::: Material shown

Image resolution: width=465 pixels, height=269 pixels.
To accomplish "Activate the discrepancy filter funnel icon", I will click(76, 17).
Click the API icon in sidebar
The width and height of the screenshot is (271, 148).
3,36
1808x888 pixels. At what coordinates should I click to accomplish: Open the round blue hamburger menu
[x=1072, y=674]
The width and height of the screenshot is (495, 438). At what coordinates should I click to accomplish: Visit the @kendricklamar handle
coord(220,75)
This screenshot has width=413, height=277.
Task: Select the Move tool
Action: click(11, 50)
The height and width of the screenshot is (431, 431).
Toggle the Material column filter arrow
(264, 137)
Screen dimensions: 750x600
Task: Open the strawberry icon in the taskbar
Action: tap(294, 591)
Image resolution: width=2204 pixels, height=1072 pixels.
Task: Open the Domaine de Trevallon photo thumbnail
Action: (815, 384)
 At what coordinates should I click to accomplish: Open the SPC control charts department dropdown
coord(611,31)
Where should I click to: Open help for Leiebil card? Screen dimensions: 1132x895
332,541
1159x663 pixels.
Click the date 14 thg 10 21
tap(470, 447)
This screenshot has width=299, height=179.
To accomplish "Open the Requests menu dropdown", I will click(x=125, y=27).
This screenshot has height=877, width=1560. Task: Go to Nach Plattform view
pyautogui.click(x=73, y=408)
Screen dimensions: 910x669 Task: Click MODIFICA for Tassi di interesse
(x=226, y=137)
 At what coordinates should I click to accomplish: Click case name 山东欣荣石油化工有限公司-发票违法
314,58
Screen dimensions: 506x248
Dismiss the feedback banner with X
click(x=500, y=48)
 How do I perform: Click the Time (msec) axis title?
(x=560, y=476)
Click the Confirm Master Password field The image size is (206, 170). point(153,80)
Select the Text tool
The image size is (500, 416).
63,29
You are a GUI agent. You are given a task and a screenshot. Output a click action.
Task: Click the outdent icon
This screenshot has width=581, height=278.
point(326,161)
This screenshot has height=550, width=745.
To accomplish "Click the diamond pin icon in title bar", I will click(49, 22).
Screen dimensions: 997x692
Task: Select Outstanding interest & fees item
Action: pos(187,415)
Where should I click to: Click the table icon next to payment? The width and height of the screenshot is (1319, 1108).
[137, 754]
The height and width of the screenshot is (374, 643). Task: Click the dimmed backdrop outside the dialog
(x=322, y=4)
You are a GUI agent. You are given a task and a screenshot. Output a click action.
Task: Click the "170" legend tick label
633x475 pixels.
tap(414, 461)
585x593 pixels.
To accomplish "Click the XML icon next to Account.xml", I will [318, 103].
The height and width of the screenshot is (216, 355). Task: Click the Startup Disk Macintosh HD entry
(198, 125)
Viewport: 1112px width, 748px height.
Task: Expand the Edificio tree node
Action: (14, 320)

::::::

■ **What the task asks**: All records are to be written out exactly.

■ **The completed task**:
Image resolution: width=465 pixels, height=269 pixels.
To accomplish "Activate the discrepancy filter funnel icon", I will click(76, 17).
Click the API icon in sidebar
The width and height of the screenshot is (271, 148).
3,36
1808x888 pixels. At what coordinates should I click to accomplish: Open the round blue hamburger menu
[x=1072, y=674]
The width and height of the screenshot is (495, 438). At what coordinates should I click to accomplish: Visit the @kendricklamar handle
coord(220,75)
This screenshot has width=413, height=277.
Task: Select the Move tool
Action: click(11, 50)
The height and width of the screenshot is (431, 431).
Toggle the Material column filter arrow
(264, 137)
Screen dimensions: 750x600
Task: Open the strawberry icon in the taskbar
Action: tap(294, 591)
Image resolution: width=2204 pixels, height=1072 pixels.
Task: Open the Domaine de Trevallon photo thumbnail
Action: (815, 384)
 At what coordinates should I click to accomplish: Open the SPC control charts department dropdown
coord(611,31)
Where should I click to: Open help for Leiebil card? Screen dimensions: 1132x895
332,541
1159x663 pixels.
Click the date 14 thg 10 21
tap(470, 447)
This screenshot has width=299, height=179.
To accomplish "Open the Requests menu dropdown", I will click(x=125, y=27).
This screenshot has height=877, width=1560. Task: Go to Nach Plattform view
pyautogui.click(x=73, y=408)
Screen dimensions: 910x669 Task: Click MODIFICA for Tassi di interesse
(x=226, y=137)
 At what coordinates should I click to accomplish: Click case name 山东欣荣石油化工有限公司-发票违法
314,58
Screen dimensions: 506x248
Dismiss the feedback banner with X
click(x=500, y=48)
 How do I perform: Click the Time (msec) axis title?
(x=560, y=476)
Click the Confirm Master Password field The image size is (206, 170). point(153,80)
Select the Text tool
The image size is (500, 416).
63,29
You are a GUI agent. You are given a task and a screenshot. Output a click action.
Task: Click the outdent icon
This screenshot has width=581, height=278.
point(326,161)
This screenshot has height=550, width=745.
To accomplish "Click the diamond pin icon in title bar", I will click(49, 22).
Screen dimensions: 997x692
Task: Select Outstanding interest & fees item
Action: pos(187,415)
Where should I click to: Click the table icon next to payment? The width and height of the screenshot is (1319, 1108).
[137, 754]
The height and width of the screenshot is (374, 643). Task: Click the dimmed backdrop outside the dialog
(x=322, y=4)
You are a GUI agent. You are given a task and a screenshot. Output a click action.
Task: Click the "170" legend tick label
633x475 pixels.
tap(414, 461)
585x593 pixels.
To accomplish "Click the XML icon next to Account.xml", I will [318, 103].
The height and width of the screenshot is (216, 355). Task: Click the Startup Disk Macintosh HD entry
(198, 125)
Viewport: 1112px width, 748px height.
Task: Expand the Edificio tree node
Action: (14, 320)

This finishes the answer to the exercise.